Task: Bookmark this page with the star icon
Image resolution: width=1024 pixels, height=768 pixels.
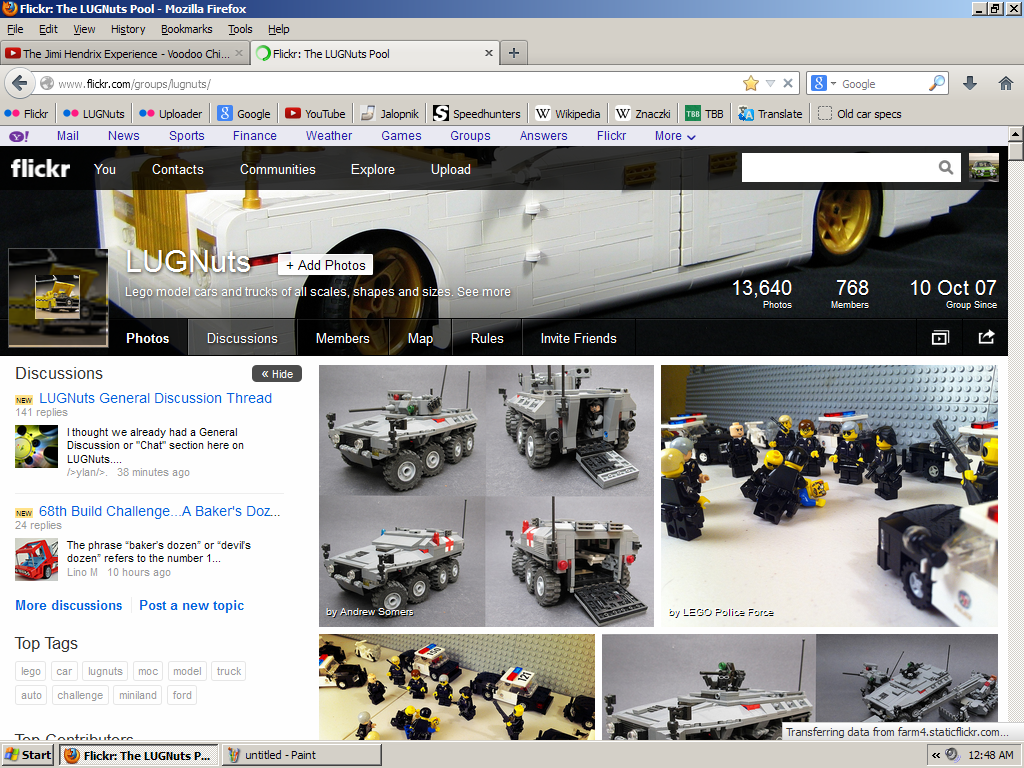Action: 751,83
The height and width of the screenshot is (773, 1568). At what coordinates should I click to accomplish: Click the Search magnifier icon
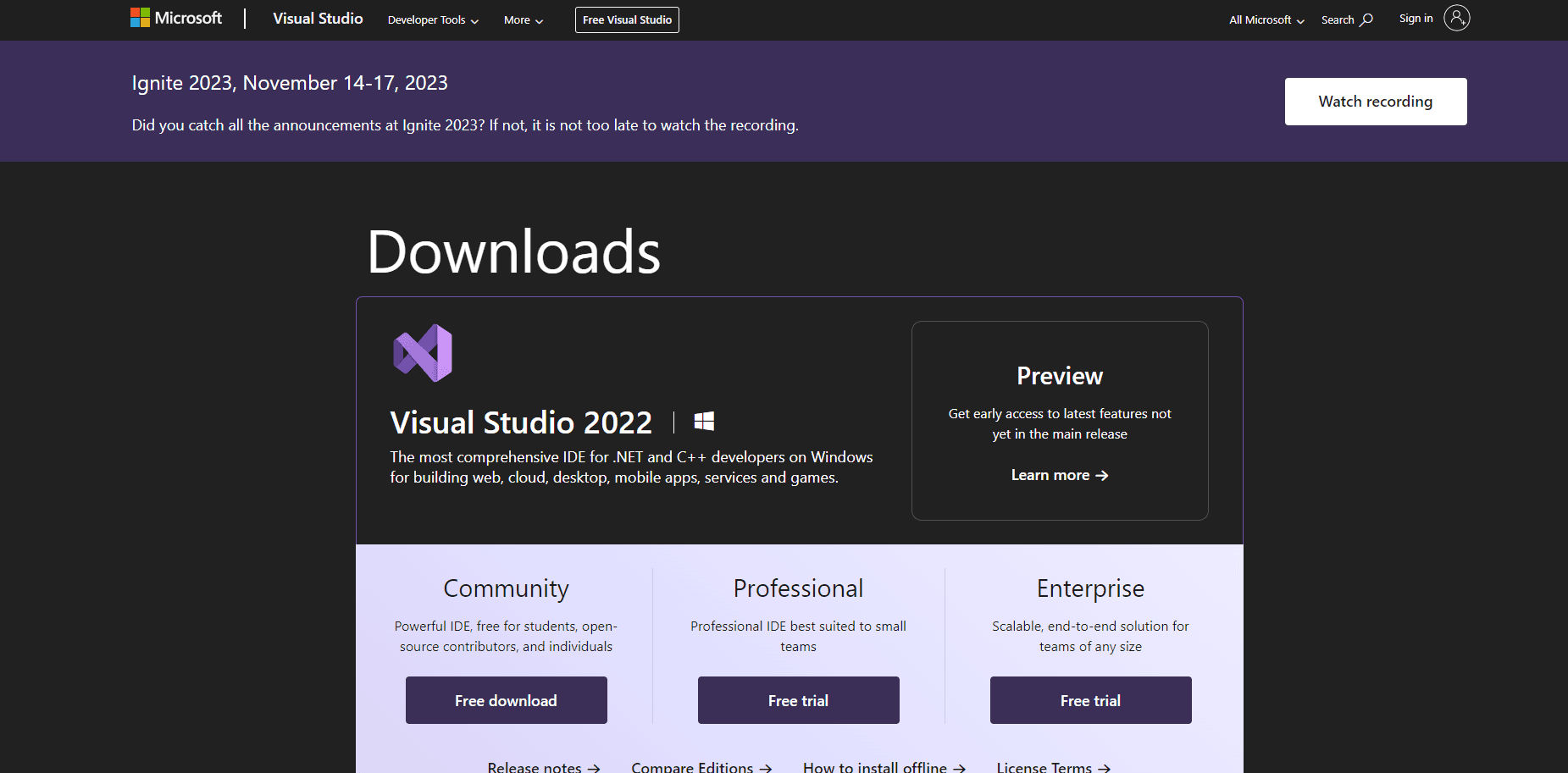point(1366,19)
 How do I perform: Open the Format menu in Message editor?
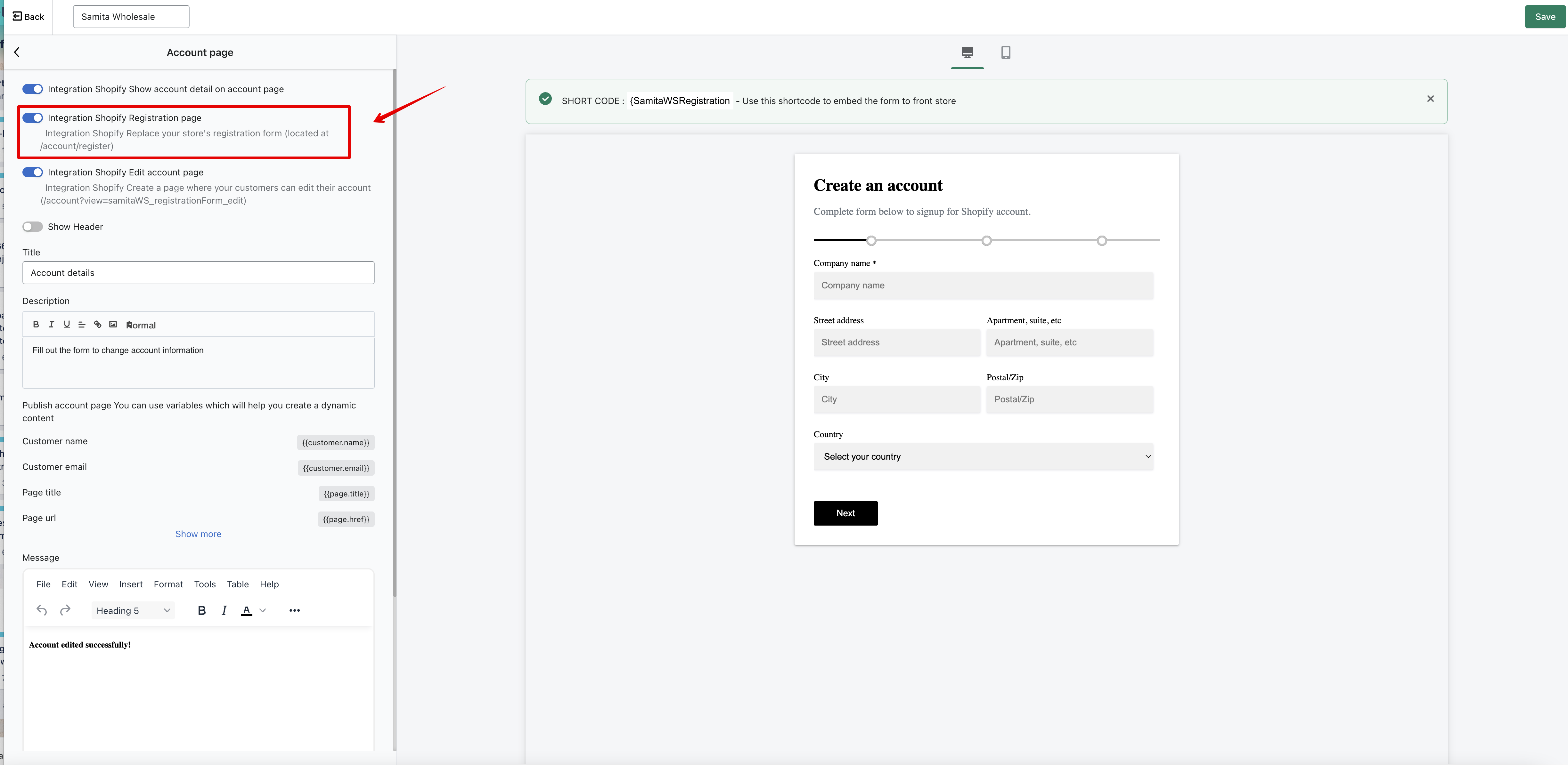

+ + + +

■ To do
The expected output is every entry above, character for character, with no pictures.

■ Problem solution
Task: Bookmark this page with the star icon
Image resolution: width=1024 pixels, height=768 pixels.
Action: 751,83
The height and width of the screenshot is (773, 1568). At what coordinates should I click to accomplish: Click the Search magnifier icon
point(1366,19)
 How do I perform: Open the Format menu in Message editor?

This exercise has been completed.